SELECT jsonb_build_object(
    'user_id', u.id,
    'orders', jsonb_agg(
        jsonb_build_object('id', o.id, 'amount', o.amount)
        ORDER BY o.created_at
    )
) AS user_with_orders
FROM users u
JOIN orders o ON o.user_id = u.id
GROUP BY u.id;

When to reach for to_jsonb instead

When you want JSON with every column of a row and no renaming, to_jsonb(row) is simpler: it maps the row by column name automatically.

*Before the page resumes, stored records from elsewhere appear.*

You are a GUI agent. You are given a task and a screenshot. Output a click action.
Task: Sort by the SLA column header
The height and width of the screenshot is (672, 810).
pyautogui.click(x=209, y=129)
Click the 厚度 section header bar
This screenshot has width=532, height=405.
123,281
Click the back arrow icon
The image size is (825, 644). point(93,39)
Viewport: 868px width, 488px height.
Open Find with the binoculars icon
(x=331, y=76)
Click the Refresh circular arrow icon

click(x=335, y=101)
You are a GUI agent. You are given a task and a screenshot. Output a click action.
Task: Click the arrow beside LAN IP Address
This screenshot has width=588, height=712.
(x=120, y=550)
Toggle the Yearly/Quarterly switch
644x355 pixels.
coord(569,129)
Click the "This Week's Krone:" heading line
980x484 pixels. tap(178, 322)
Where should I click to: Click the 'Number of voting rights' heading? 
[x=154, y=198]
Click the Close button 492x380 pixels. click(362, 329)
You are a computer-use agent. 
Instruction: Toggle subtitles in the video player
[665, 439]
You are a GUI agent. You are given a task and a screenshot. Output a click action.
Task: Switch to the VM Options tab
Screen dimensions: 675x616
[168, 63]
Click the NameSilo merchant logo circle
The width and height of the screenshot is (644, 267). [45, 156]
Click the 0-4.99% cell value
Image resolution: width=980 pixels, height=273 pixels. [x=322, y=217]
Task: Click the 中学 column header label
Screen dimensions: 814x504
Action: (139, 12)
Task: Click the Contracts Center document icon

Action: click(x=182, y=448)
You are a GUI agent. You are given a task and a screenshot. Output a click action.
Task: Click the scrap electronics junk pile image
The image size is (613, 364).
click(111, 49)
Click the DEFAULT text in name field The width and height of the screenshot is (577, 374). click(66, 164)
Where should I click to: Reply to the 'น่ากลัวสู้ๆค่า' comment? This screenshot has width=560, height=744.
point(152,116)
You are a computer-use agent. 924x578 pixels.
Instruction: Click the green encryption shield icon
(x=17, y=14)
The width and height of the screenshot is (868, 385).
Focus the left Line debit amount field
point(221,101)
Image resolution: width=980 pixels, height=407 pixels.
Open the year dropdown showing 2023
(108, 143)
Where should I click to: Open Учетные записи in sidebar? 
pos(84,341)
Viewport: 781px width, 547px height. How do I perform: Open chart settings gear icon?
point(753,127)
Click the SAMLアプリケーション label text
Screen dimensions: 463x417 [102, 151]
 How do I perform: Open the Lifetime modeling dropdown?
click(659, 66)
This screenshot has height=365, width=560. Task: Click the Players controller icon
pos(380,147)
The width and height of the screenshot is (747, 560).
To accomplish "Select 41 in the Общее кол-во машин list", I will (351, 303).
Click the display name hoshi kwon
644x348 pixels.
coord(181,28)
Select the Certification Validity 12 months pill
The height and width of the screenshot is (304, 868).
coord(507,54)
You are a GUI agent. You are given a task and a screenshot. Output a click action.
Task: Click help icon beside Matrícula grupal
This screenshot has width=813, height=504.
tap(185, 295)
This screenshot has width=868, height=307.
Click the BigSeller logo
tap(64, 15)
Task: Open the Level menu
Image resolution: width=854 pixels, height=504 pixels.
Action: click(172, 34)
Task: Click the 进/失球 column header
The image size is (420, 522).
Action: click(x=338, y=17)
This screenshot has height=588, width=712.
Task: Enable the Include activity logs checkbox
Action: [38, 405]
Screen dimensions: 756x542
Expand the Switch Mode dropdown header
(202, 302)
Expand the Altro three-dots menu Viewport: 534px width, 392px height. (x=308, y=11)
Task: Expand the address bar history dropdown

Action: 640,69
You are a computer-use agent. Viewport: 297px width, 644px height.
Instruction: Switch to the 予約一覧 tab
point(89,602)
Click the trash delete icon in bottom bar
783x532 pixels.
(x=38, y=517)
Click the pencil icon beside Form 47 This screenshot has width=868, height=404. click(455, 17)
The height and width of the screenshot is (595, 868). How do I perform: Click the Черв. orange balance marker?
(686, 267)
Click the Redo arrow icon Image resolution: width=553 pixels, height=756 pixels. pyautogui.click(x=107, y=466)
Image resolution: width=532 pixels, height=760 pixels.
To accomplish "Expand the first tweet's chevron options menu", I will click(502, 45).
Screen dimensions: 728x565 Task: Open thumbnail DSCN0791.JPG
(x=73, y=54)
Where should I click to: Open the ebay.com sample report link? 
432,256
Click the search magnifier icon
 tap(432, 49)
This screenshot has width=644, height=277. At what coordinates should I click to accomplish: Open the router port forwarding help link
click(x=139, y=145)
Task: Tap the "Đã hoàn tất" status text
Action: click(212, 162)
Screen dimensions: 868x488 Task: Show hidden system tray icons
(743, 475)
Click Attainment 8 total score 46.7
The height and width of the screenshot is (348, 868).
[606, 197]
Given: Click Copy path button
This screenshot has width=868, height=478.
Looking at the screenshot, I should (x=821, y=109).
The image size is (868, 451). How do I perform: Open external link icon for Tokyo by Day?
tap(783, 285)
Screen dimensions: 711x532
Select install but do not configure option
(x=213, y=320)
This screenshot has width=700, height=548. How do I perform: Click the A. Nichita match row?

SELECT to_jsonb(e) AS employee_json
FROM employees e;

Choosing between them is straightforward:

  • to_jsonb(t) is a fast whole-row dump; keys equal column names, and you cannot pick or rename fields.
  • jsonb_build_object(...) gives full control over the key set, names, and order, which is ideal for a stable API contract.
  • Hybrid: to_jsonb(e) - 'salary' strips a field, while to_jsonb(e) || jsonb_build_object('bonus', e.salary * 0.1) appends a computed one.

MySQL and ClickHouse

MySQL offers JSON_OBJECT('id', id, 'name', name) with the same alternating-pair logic, and value types are preserved too. There is no direct to_jsonb(row) equivalent, so you list keys by hand. For arrays of objects, use JSON_ARRAYAGG(JSON_OBJECT(...)).

ClickHouse historically worked with string JSON through functions like toJSONString over tuples and named tuples. When you need a strict response contract with types and nesting, PostgreSQL with jsonb_build_object plus jsonb_agg stays the most direct and predictable tool.